Nothing to sneeze at: one of Melbourne's most-loathed trees wins a second act

The Guardian17-05-2025

Long the darlings of municipal landscaping, London plane trees line boulevards from New York to Johannesburg. In Australian cities people have lived, worked and sneezed alongside them for generations. Revered by urban planners for their good looks, impressive carbon sequestering capabilities and hardiness, the hybrid plant (made from American sycamore and oriental plane) is an optimum city tree – in measured doses.
But while their verdant majesty in summer and handsome silhouettes in winter are widely admired, their reign of eye-watering, throat-scratching terror throughout spring has made them notorious.
While some claim that we aren't nearly as allergic to them as we think we are, the City of Melbourne has committed to radically diversifying its urban forest in the coming years, reducing London planes' prevalence in the central business district from 63% to 20%. Since 2019 the local government has removed 449 of them.

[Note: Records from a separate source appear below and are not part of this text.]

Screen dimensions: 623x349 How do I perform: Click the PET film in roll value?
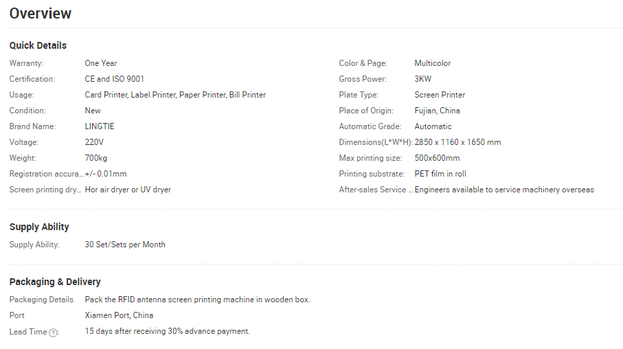click(x=440, y=174)
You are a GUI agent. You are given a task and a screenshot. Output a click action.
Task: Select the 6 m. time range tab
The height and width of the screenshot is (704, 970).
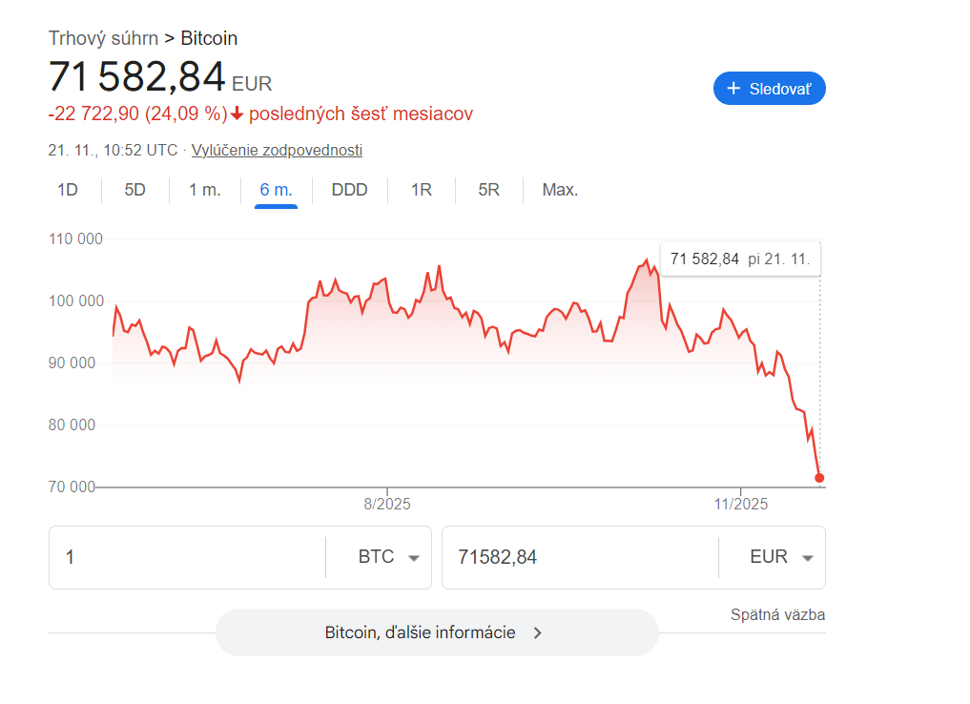[276, 190]
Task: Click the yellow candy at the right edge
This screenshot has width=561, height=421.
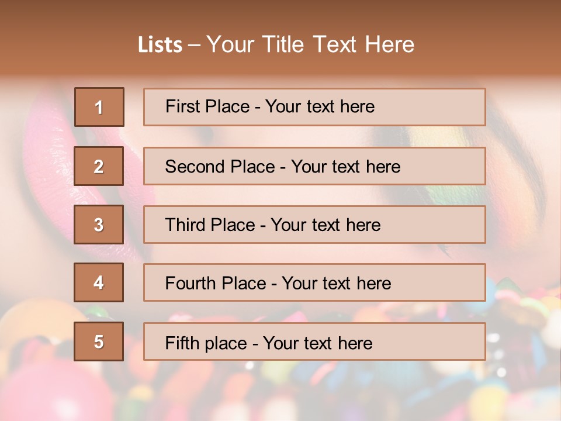Action: click(x=550, y=304)
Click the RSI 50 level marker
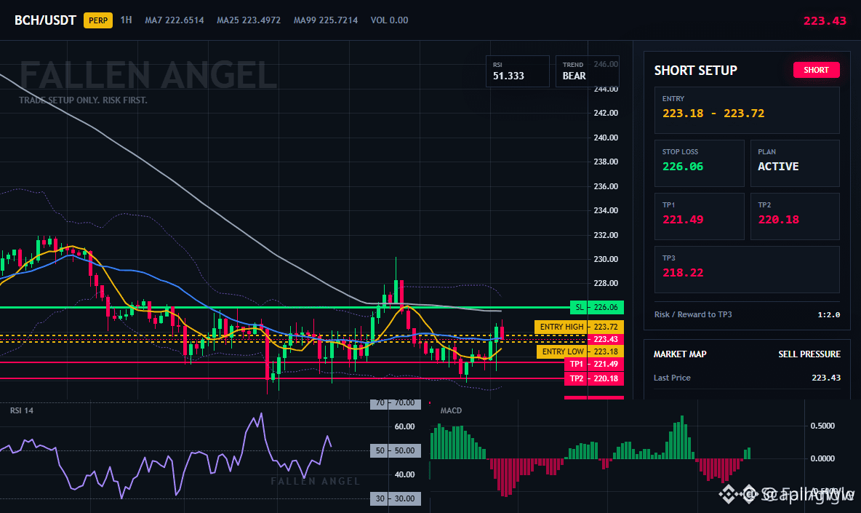The image size is (861, 513). (x=396, y=451)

While most of the trees retired from civic duties become mulch, Andy Ward, a furniture designer and the curator of Melbourne Design Week's Goodbye London Plane, has seized the opportunity to give at least one of them a more lasting second act. Inspired by an Instagram post he saw years earlier by the inner-city timber mill Revival, Ward invited eight makers to parlay the salvaged remains of a newly sacrificed tree into stools, lighting, vases and more.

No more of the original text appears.